Because it's 'expected' and sometimes, our expectations let us down.

belugabob 2010-03-04 15:49:53

@belugabob If the HTML is not "as expected" then you are going to fail to extract the URL, whatever method you use. That's not an argument against regexes

MarkJ 2010-03-04 17:46:58

+1 A:

Its probably a big fat violation of copyright.

The picture is most like containered within a page - just regularly visit that page and parse the img tag. Make sure that the random bit you commented on is not just a random parameter to force browsers to fetch the fresh image instead of retrieving a cached version.

kime waza 2010-03-04 14:19:56

Yes, that's why I noted "personal use only", not served out to the world. It's a time-saver to look at several webpages at the same time.
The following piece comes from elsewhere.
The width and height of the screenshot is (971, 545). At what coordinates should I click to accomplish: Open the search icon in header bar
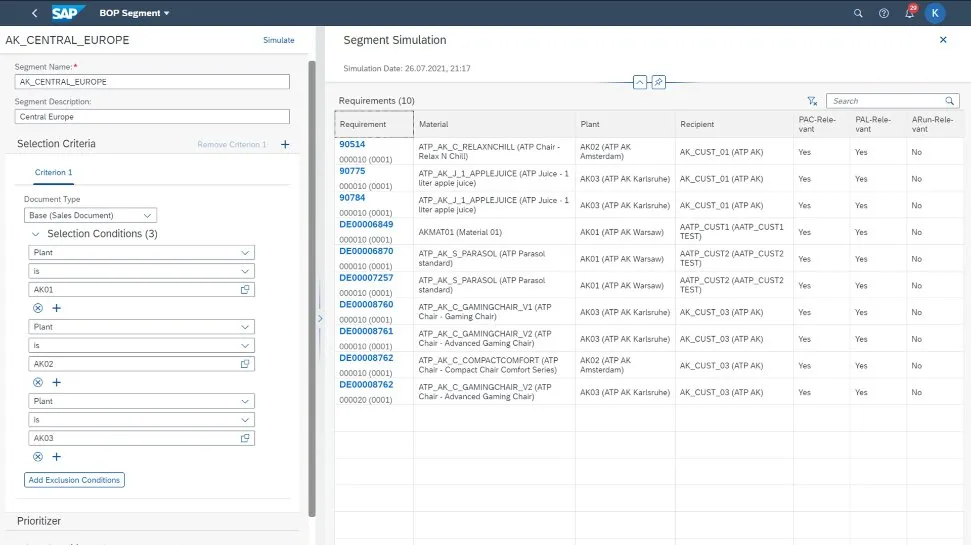point(858,13)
Kristo 2010-03-04 14:28:56

it's not a copyright violation if the image is offered to the world, i.e. placed on a publicly-accessible website. There are enough ways to deny access. Some are even considered effective enough that bypassing them would violate the DMCA, but for the basic copyright claim that's not even needed.

MSalters 2010-03-04 15:26:48

Being on a publicly available website does not mean that the images cannot be copyrighted. The phrase 'copyright' means just that 'The right to copy' and is not - nor should be expected to - superceded by the image being publicly visible. If you took a photograph of a painting that was copyrighted, but temporarily displayed in a public place, you wouldn't have any right to sell copies of that photograph - the same applies to the web.

belugabob 2010-03-04 15:48:48

A:

Fetch html of remote page using Cross Domain AJAX.
Then parse it to get urls of images of interest.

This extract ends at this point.